▸ TEXTE SOURCE:
****
DE NOTRE ENVOYÉE SPÉCIALE
MERCREDI dernier, 15 heures : l'agitation gagne les couloirs du service immunologie, aux Hospices civils de Lyon.
Dans une heure, Ségolène Royal sera sur place avec tout son staff pour une visite de campagne. La sécurité patrouille pour vérifier que tout est en ordre. Déjà, des journalistes arrivent, calepin à la main. « Le Quotidien » est allé à la rencontre de l'équipe soignante, pour recueillir ses commentaires sur la campagne électorale. Un échange s'improvise dans une salle de réunion.
D'emblée, les infirmières et les aides-soignantes affichent leurs désillusions. «Ni la gauche ni la droite ne changera notre quotidien», affirme d'une seule voix la petite équipe. «Vingt années de travail et de vote n'ont rien changé», se désole Anne Tonoli, cadre infirmier.
****
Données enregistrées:

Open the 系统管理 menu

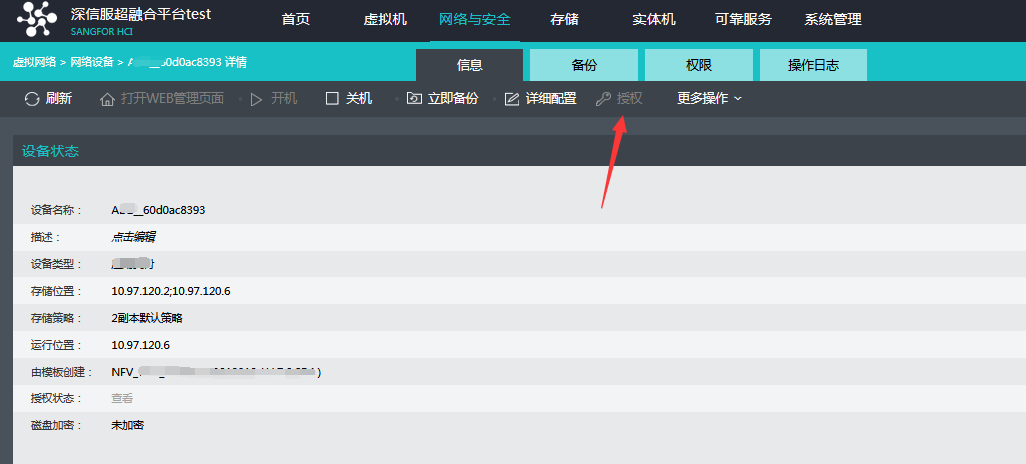(x=832, y=20)
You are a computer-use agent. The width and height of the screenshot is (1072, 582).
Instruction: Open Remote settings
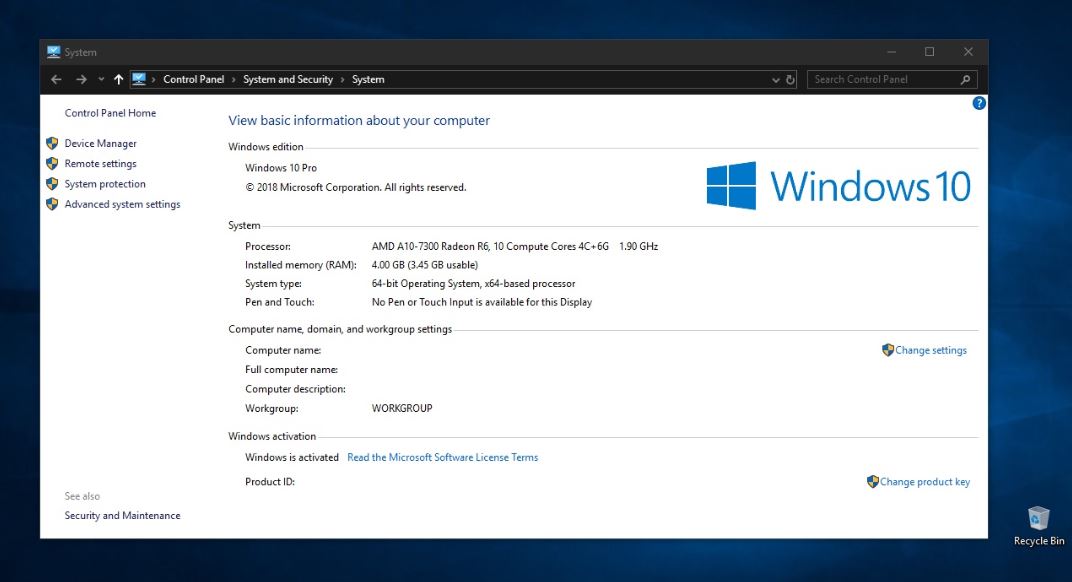(x=100, y=164)
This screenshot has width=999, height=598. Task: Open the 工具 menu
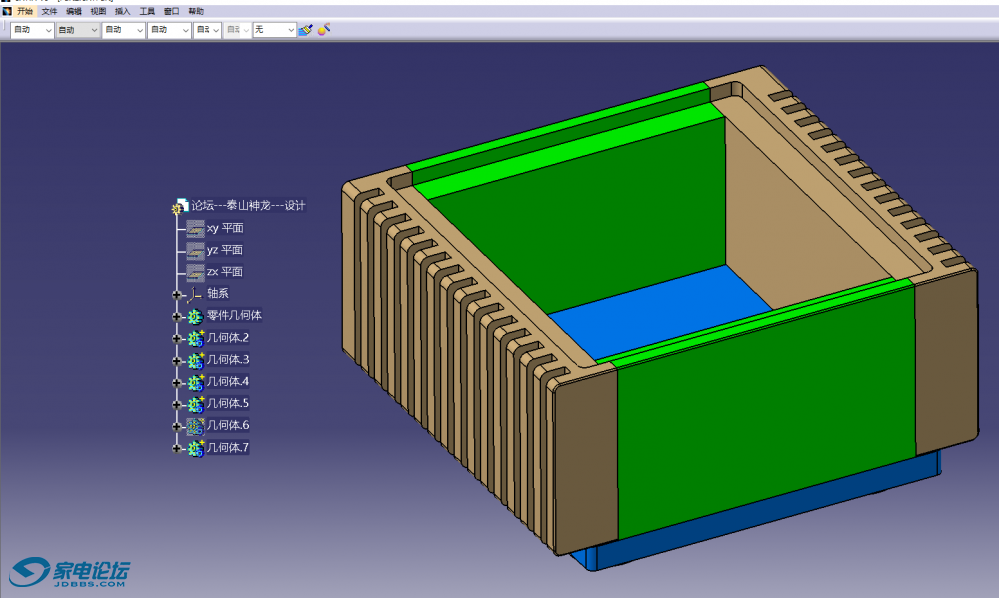click(x=147, y=11)
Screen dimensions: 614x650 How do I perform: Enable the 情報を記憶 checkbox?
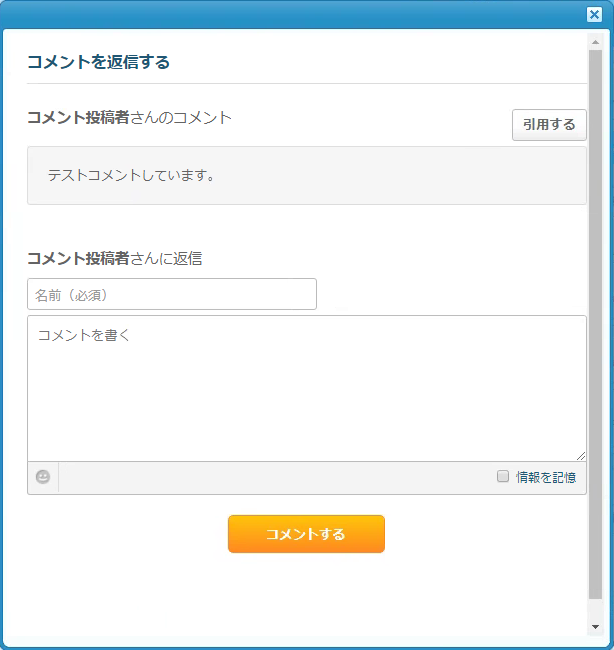tap(503, 476)
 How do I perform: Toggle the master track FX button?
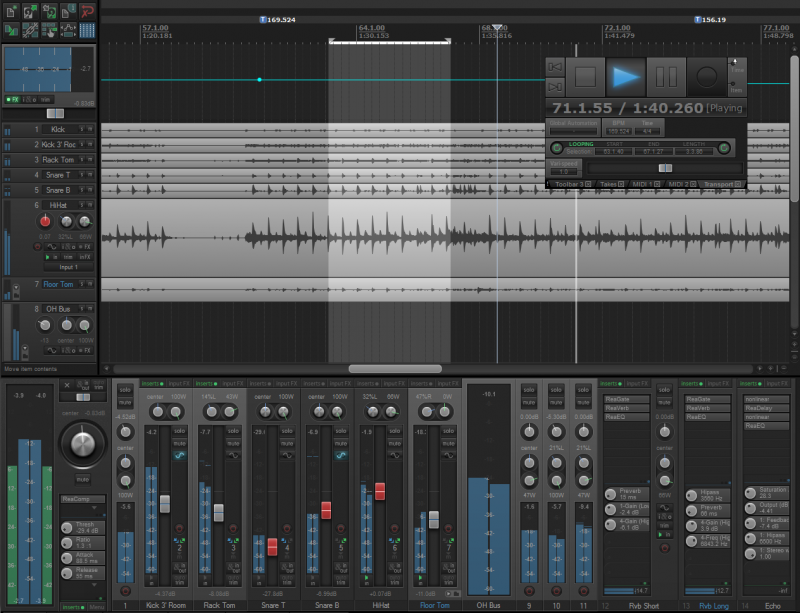(x=14, y=99)
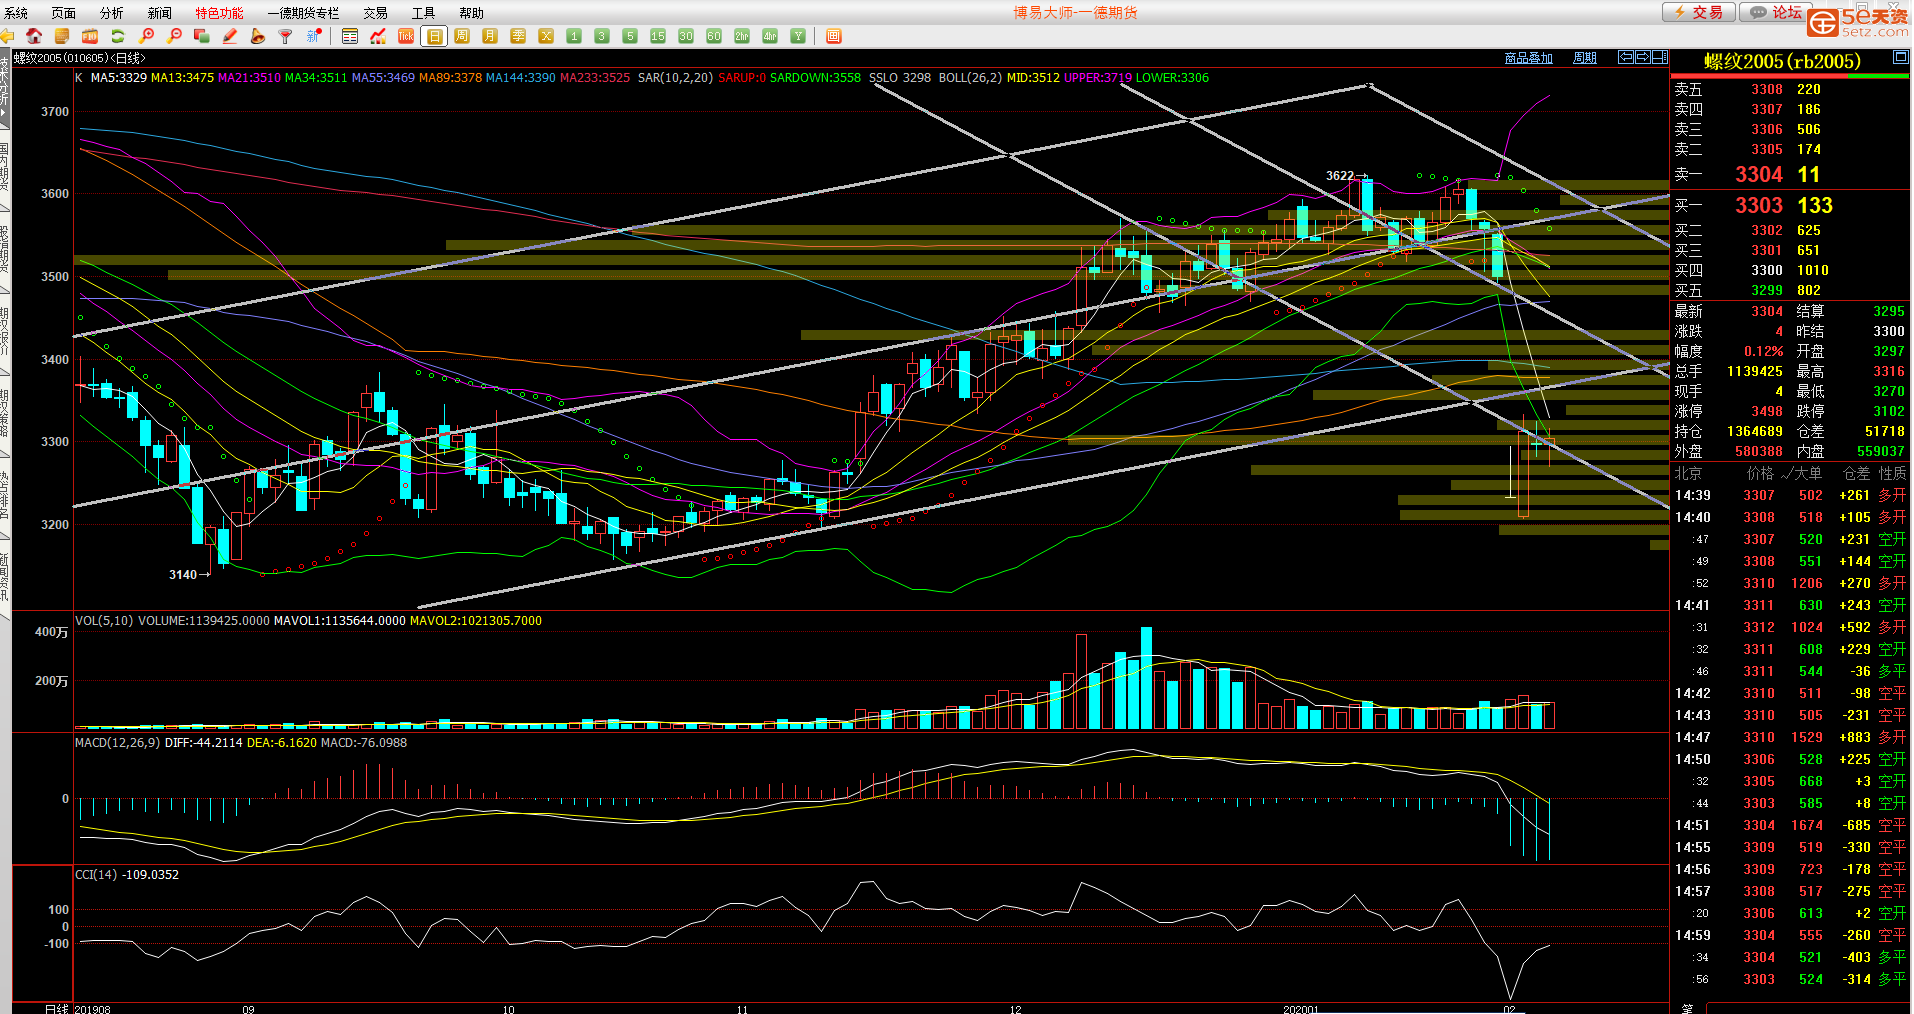
Task: Open the filter funnel tool
Action: click(x=286, y=36)
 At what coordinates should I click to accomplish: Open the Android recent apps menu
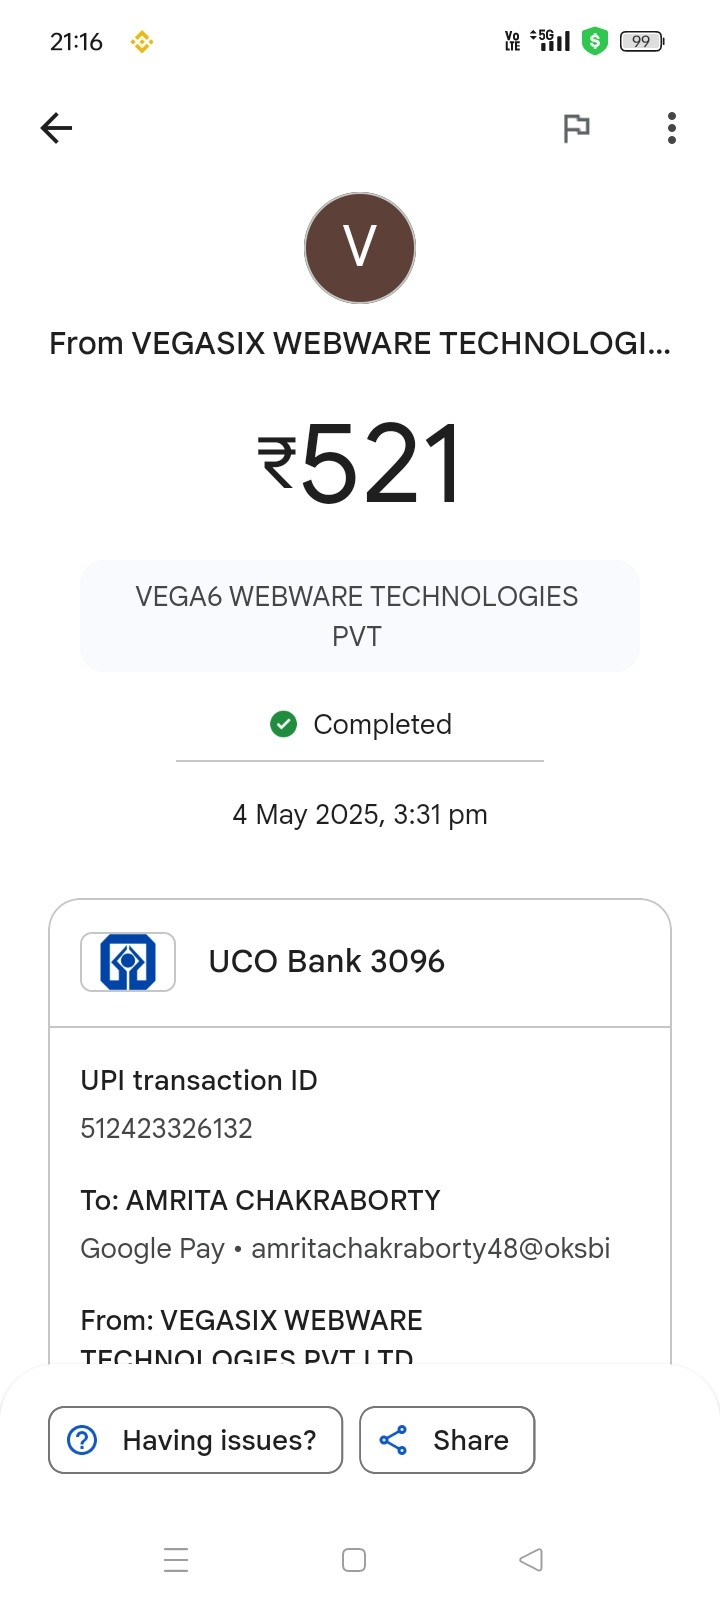pos(176,1560)
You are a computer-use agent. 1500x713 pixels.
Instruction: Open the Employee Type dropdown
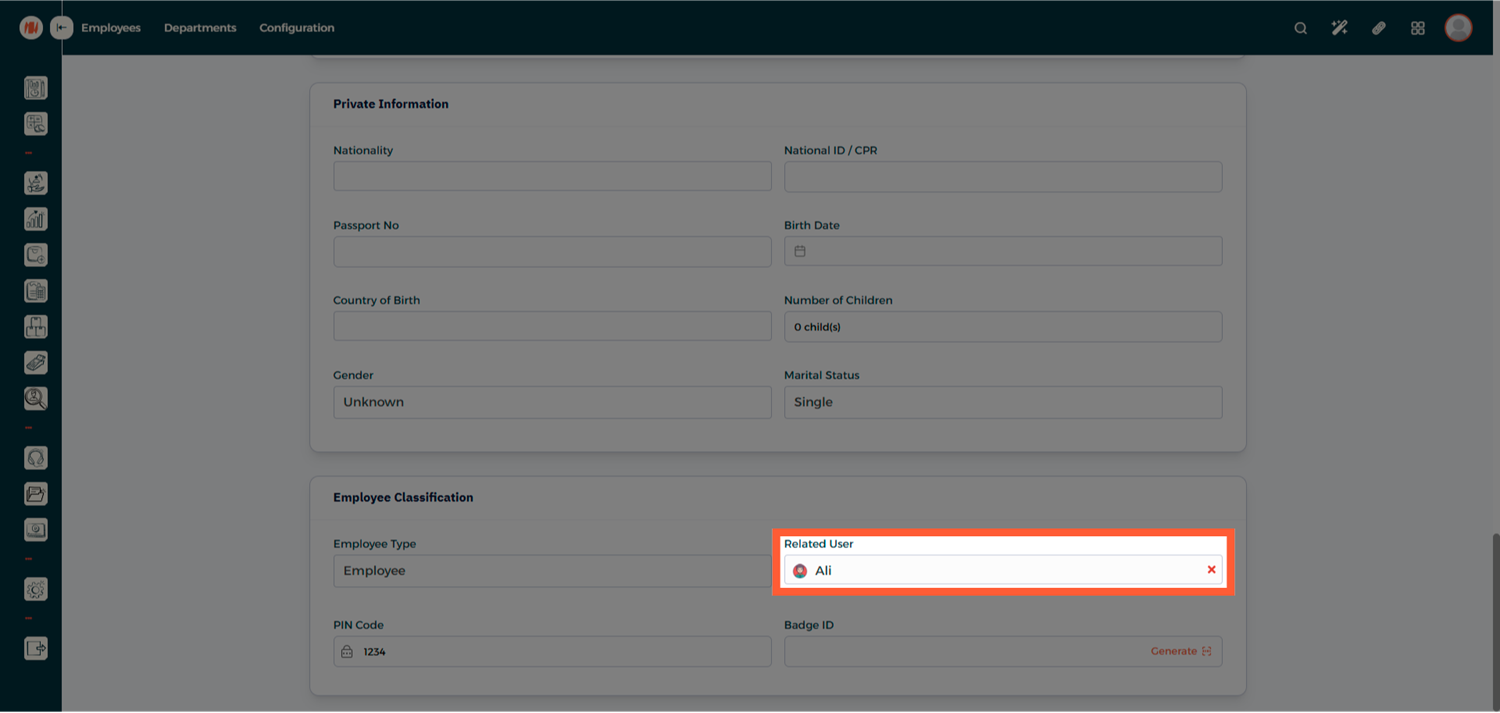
****
▸ CONSIGNES:
A. Pouvez-vous réécrire sous forme de liste le paragraphe du texte source qui commence par « D'emblée, les infirmières », en conservant ses faits principaux ?
B. Comment traduire en anglais cette phrase du texte source : « La sécurité patrouille pour vérifier que tout est en ordre. » ?
C. Restituez tel quel le passage du texte source allant de "D'emblée, les infirmières" jusqu'à "Tonoli, cadre infirmier.".

▸ CORRIGÉ:
A.
- Dès le départ, infirmières et aides-soignantes expriment leurs désillusions.
- Pour la petite équipe, ni la gauche ni la droite ne changera leur quotidien.
- Anne Tonoli, cadre infirmier, déplore que vingt années de travail et de vote n'aient rien changé.

B. Security is patrolling to check that everything is in order.

C.
D'emblée, les infirmières et les aides-soignantes affichent leurs désillusions. «Ni la gauche ni la droite ne changera notre quotidien», affirme d'une seule voix la petite équipe. «Vingt années de travail et de vote n'ont rien changé», se désole Anne Tonoli, cadre infirmier.